(Data records)
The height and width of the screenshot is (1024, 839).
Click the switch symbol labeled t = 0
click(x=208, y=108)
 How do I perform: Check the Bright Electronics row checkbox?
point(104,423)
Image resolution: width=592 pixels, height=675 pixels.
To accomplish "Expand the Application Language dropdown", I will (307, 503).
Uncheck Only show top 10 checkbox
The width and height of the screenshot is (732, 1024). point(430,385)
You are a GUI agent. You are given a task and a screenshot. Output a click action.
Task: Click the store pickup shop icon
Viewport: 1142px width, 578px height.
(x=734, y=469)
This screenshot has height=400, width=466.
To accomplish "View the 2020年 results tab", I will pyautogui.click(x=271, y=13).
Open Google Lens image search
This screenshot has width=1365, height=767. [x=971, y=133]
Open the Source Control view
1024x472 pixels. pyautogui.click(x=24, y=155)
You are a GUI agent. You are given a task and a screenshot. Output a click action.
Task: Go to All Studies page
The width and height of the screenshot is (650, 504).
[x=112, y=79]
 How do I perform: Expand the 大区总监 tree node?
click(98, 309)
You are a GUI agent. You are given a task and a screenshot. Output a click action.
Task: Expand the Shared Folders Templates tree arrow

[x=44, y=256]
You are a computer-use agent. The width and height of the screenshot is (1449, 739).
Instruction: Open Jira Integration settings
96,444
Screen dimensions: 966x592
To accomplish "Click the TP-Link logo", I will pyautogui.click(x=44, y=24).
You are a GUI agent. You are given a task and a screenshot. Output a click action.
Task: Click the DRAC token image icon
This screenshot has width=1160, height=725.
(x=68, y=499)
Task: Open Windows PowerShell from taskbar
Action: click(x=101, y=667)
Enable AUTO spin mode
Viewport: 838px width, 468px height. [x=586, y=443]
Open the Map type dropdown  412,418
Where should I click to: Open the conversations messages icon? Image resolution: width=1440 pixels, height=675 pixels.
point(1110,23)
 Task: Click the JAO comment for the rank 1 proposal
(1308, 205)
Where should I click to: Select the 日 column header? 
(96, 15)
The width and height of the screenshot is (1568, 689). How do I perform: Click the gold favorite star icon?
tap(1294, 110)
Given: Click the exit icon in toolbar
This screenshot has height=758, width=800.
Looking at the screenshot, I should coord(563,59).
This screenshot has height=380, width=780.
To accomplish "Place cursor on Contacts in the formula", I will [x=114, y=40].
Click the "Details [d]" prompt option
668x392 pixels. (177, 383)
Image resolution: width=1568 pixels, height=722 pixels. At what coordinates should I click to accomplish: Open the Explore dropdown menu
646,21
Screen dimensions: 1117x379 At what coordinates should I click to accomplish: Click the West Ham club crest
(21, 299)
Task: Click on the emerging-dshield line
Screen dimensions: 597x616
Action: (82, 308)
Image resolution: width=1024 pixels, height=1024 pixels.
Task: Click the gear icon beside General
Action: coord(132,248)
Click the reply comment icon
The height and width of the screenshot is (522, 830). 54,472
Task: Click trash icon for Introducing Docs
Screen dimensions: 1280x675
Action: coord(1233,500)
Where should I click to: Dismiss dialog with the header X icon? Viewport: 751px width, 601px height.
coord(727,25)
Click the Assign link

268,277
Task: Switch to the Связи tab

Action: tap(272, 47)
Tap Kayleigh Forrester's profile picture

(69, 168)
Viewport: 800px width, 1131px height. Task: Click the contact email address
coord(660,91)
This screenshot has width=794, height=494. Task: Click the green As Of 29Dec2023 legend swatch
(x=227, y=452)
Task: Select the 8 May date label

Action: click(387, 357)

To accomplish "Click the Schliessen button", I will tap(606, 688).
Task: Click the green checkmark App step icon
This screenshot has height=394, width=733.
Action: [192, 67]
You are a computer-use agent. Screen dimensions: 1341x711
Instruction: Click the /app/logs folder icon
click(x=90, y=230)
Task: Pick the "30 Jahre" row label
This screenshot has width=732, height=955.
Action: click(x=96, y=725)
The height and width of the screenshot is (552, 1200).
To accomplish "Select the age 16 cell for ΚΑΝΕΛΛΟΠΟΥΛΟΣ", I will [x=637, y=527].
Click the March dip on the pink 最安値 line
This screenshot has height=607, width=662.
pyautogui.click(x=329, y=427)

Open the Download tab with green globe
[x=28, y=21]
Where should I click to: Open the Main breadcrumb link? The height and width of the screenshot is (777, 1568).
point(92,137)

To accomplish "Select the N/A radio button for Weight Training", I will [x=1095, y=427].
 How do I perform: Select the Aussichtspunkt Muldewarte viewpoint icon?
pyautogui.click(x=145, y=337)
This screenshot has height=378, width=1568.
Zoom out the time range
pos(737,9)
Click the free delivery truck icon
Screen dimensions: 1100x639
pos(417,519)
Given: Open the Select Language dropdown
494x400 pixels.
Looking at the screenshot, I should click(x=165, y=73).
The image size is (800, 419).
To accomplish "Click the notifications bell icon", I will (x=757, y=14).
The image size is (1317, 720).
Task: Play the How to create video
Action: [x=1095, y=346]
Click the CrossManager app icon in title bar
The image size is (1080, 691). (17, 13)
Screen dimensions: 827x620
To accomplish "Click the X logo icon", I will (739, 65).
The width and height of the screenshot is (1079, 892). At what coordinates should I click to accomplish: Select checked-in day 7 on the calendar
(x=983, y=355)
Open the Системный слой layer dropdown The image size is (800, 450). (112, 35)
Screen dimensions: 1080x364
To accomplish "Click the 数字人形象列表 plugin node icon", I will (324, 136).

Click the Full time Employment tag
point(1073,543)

EXERCISE BRIEF — Exact copies of every record above are required.

TASK OUTPUT —
The height and width of the screenshot is (1024, 839).
Click the switch symbol labeled t = 0
click(x=208, y=108)
 How do I perform: Check the Bright Electronics row checkbox?
point(104,423)
Image resolution: width=592 pixels, height=675 pixels.
To accomplish "Expand the Application Language dropdown", I will (307, 503).
Uncheck Only show top 10 checkbox
The width and height of the screenshot is (732, 1024). point(430,385)
You are a GUI agent. You are given a task and a screenshot. Output a click action.
Task: Click the store pickup shop icon
Viewport: 1142px width, 578px height.
(x=734, y=469)
This screenshot has height=400, width=466.
To accomplish "View the 2020年 results tab", I will pyautogui.click(x=271, y=13).
Open Google Lens image search
This screenshot has width=1365, height=767. [x=971, y=133]
Open the Source Control view
1024x472 pixels. pyautogui.click(x=24, y=155)
You are a GUI agent. You are given a task and a screenshot. Output a click action.
Task: Go to All Studies page
The width and height of the screenshot is (650, 504).
[x=112, y=79]
 How do I perform: Expand the 大区总监 tree node?
click(98, 309)
You are a GUI agent. You are given a task and a screenshot. Output a click action.
Task: Expand the Shared Folders Templates tree arrow

[x=44, y=256]
You are a computer-use agent. The width and height of the screenshot is (1449, 739).
Instruction: Open Jira Integration settings
96,444
Screen dimensions: 966x592
To accomplish "Click the TP-Link logo", I will pyautogui.click(x=44, y=24).
You are a GUI agent. You are given a task and a screenshot. Output a click action.
Task: Click the DRAC token image icon
This screenshot has width=1160, height=725.
(x=68, y=499)
Task: Open Windows PowerShell from taskbar
Action: click(x=101, y=667)
Enable AUTO spin mode
Viewport: 838px width, 468px height. [x=586, y=443]
Open the Map type dropdown  412,418
Where should I click to: Open the conversations messages icon? Image resolution: width=1440 pixels, height=675 pixels.
point(1110,23)
 Task: Click the JAO comment for the rank 1 proposal
(1308, 205)
Where should I click to: Select the 日 column header? 
(96, 15)
The width and height of the screenshot is (1568, 689). How do I perform: Click the gold favorite star icon?
tap(1294, 110)
Given: Click the exit icon in toolbar
This screenshot has height=758, width=800.
Looking at the screenshot, I should coord(563,59).
This screenshot has height=380, width=780.
To accomplish "Place cursor on Contacts in the formula", I will [x=114, y=40].
Click the "Details [d]" prompt option
668x392 pixels. (177, 383)
Image resolution: width=1568 pixels, height=722 pixels. At what coordinates should I click to accomplish: Open the Explore dropdown menu
646,21
Screen dimensions: 1117x379 At what coordinates should I click to accomplish: Click the West Ham club crest
(21, 299)
Task: Click on the emerging-dshield line
Screen dimensions: 597x616
Action: (82, 308)
Image resolution: width=1024 pixels, height=1024 pixels.
Task: Click the gear icon beside General
Action: coord(132,248)
Click the reply comment icon
The height and width of the screenshot is (522, 830). 54,472
Task: Click trash icon for Introducing Docs
Screen dimensions: 1280x675
Action: coord(1233,500)
Where should I click to: Dismiss dialog with the header X icon? Viewport: 751px width, 601px height.
coord(727,25)
Click the Assign link

268,277
Task: Switch to the Связи tab

Action: tap(272, 47)
Tap Kayleigh Forrester's profile picture

(69, 168)
Viewport: 800px width, 1131px height. Task: Click the contact email address
coord(660,91)
This screenshot has width=794, height=494. Task: Click the green As Of 29Dec2023 legend swatch
(x=227, y=452)
Task: Select the 8 May date label

Action: click(387, 357)

To accomplish "Click the Schliessen button", I will tap(606, 688).
Task: Click the green checkmark App step icon
This screenshot has height=394, width=733.
Action: [192, 67]
You are a computer-use agent. Screen dimensions: 1341x711
Instruction: Click the /app/logs folder icon
click(x=90, y=230)
Task: Pick the "30 Jahre" row label
This screenshot has width=732, height=955.
Action: click(x=96, y=725)
The height and width of the screenshot is (552, 1200).
To accomplish "Select the age 16 cell for ΚΑΝΕΛΛΟΠΟΥΛΟΣ", I will [x=637, y=527].
Click the March dip on the pink 最安値 line
This screenshot has height=607, width=662.
pyautogui.click(x=329, y=427)

Open the Download tab with green globe
[x=28, y=21]
Where should I click to: Open the Main breadcrumb link? The height and width of the screenshot is (777, 1568).
point(92,137)

To accomplish "Select the N/A radio button for Weight Training", I will [x=1095, y=427].
 How do I perform: Select the Aussichtspunkt Muldewarte viewpoint icon?
pyautogui.click(x=145, y=337)
This screenshot has height=378, width=1568.
Zoom out the time range
pos(737,9)
Click the free delivery truck icon
Screen dimensions: 1100x639
pos(417,519)
Given: Open the Select Language dropdown
494x400 pixels.
Looking at the screenshot, I should click(x=165, y=73).
The image size is (800, 419).
To accomplish "Click the notifications bell icon", I will (x=757, y=14).
The image size is (1317, 720).
Task: Play the How to create video
Action: [x=1095, y=346]
Click the CrossManager app icon in title bar
The image size is (1080, 691). (17, 13)
Screen dimensions: 827x620
To accomplish "Click the X logo icon", I will (739, 65).
The width and height of the screenshot is (1079, 892). At what coordinates should I click to accomplish: Select checked-in day 7 on the calendar
(x=983, y=355)
Open the Системный слой layer dropdown The image size is (800, 450). (112, 35)
Screen dimensions: 1080x364
To accomplish "Click the 数字人形象列表 plugin node icon", I will (324, 136).

Click the Full time Employment tag
point(1073,543)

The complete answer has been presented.